The city of Rye’s proposed ordinance establishing a policy on immigration enforcement has drawn opposition from the city’s Republican leadership, despite support from the city’s public safety commissioner.
Even with a general consensus on the City Council to have an immigration policy, further discussion on the proposal, which was put forward by Councilwoman Danielle Tagger-Epstein, a Democrat and chairwoman of the city Human Rights Commission, has been adjourned until May 1 as a result of questioning from Rye City Republican Chairman Tony Piscionere.
Piscionere told the Review that he opposes several areas of the proposal which aims to prevent Rye police from questioning and arresting individuals on the basis of their citizenship status. “Nobody’s in favor of racially profiling, but I’m concerned that our City Council wants to send a message, not only to our police, but to Rye residents that we shouldn’t honor what the federal government wants,” he said.
It comes as a response to an initiative that was launched in January by President Donald Trump, a Republican, to deport undocumented immigrants nationwide.
As many as 17,000 people were deported by U.S. Immigration and Customs Enforcement, ICE, after the first full month of Trump’s presidency, according to the federal department’s most recent report.
Tagger-Epstein’s immigration proposal intends to encourage nondiscriminatory practices within the Police Department by prohibiting city police from questioning and interrogating individuals on the basis of one’s suspected immigration status. It also aims to reassure all immigrants in the community that it’s safe to call emergency services.
“The whole thing is superfluous and I’m not convinced this will even impact our residents,” said Piscionere, who explained that the language of the law would instead protect people with criminal records. He said that while there aren’t many immigrants in Rye, the language of the proposal would prevent police questioning of individuals who are suspected to be undocumented immigrants.

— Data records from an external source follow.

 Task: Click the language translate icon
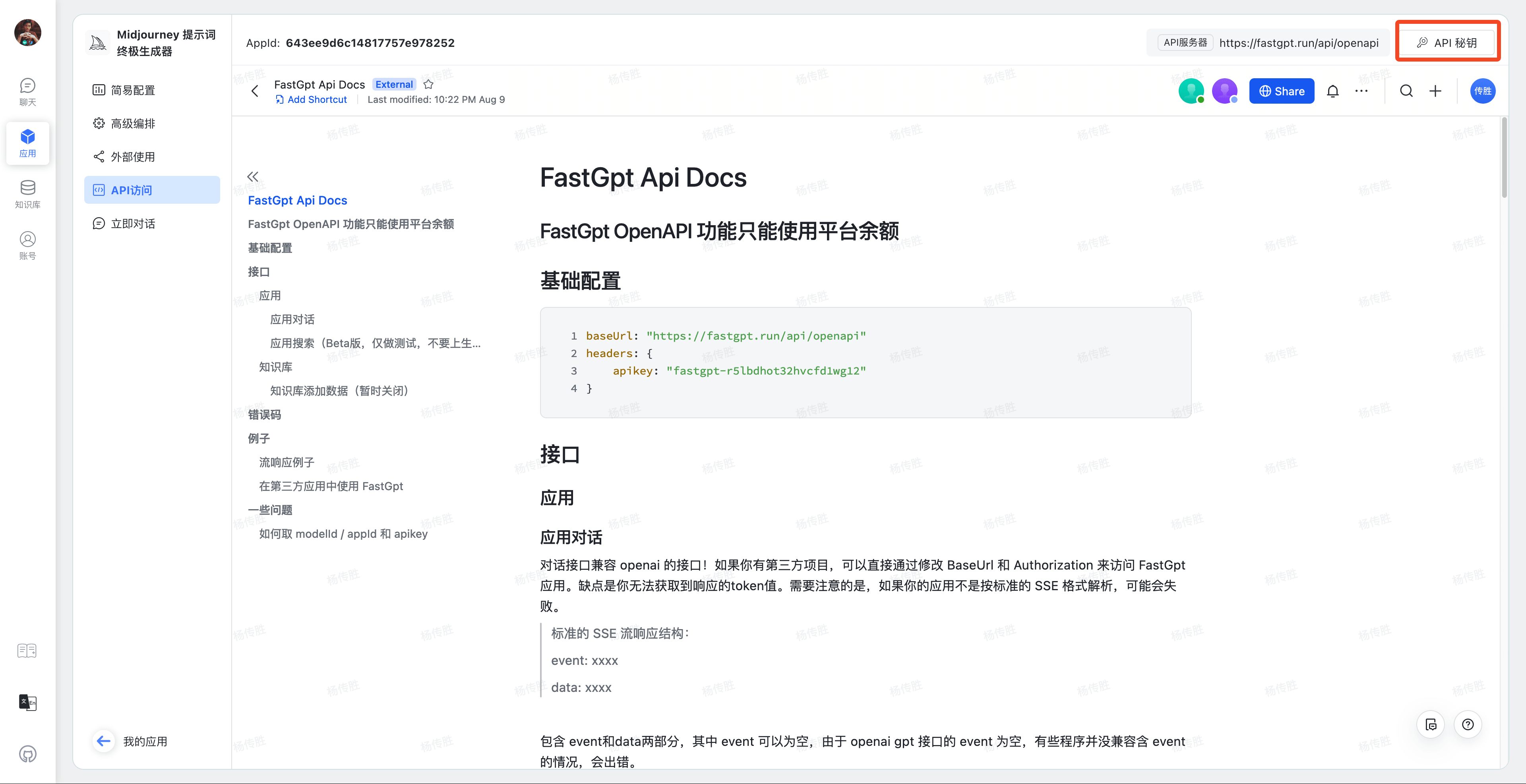(27, 702)
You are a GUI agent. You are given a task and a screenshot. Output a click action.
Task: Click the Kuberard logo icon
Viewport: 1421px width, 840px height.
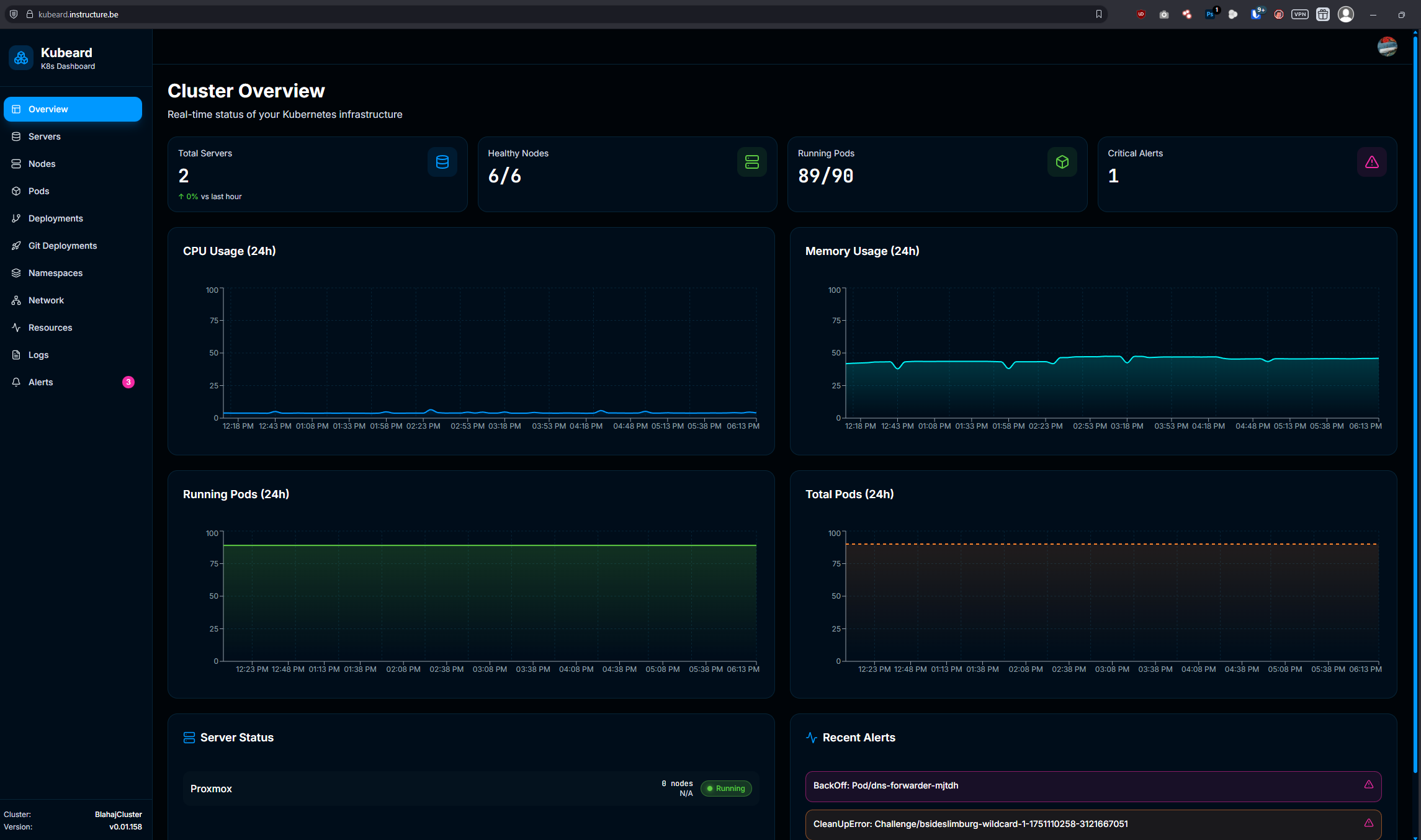pos(21,58)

Piscionere told the Review that he’s also not in favor of the provision that prohibits the Police Department from incarcerating individuals with an ICE detainer request in their name, among a number of others items in the proposal.
However, that provision would prevent the city’s police force from abridging the Fourth Amendment, said Rye City Public Safety Commissioner Michael Corcoran. The Fourth Amendment protects people from arbitrary arrests and unreasonable search and seizures, and sets a policy on search warrants.
“Obviously this policy is a work in progress, but we don’t want to go down the path of holding an individual in a cell without having probable cause and a [judicial] warrant,” said Corcoran, who added that it would also be problematic to inquire about immigration status to those seeking to help the department by reporting crimes.
The policy aims to prohibit city police from inquiring about a person’s immigration status for crime victims and witnesses. If passed, however, it would grant the Police Department the ability to question immigration status and respond to detainer requests from ICE for individuals charged with felonies or drunk driving charges.
Corcoran, who oversees operations for both the city’s police and fire departments, said the proposal was written incorporating guidelines that were established by New Jersey’s attorney general in 2007. Corcoran was hired away from West Orange County Police Department in New Jersey at the beginning of 2016.
The public safety commissioner was involved in helping draft the proposal, along with Tagger-Epstein, City Attorney Kristen Wilson, and members of the city Human Rights Commission.
As of press time, there are several other municipalities in Westchester County that already implement a policy on immigration or are seeking to enforce one. The village of Irvington passed a law that prevents local police from cooperating with federal immigration authorities in March.
The Westchester County Legislature’s Democratic caucus recently introduced the Immigration Protection Act, which also aims to prevent the county’s law enforcement from cooperating with federal immigration authorities for the sole purpose of enforcing federal immigration laws. That proposal is pending approval from the committees on Budget and Appropriations, Legislation, and Public Safety and Social Services.
Additionally, the towns of North Salem and Bedford have vowed not to enforce federal immigration laws.
“This resolution is about our values and expression of how we balance caring for the vulnerable with assuring public safety,” Tagger-Epstein said. “We may not be quite there, but we are close to having a strong resolution that speaks to these needs.”
Rye City Mayor Joe Sack, a Republican who questioned the proposal during the most recent City Council meeting, declined to comment on the matter.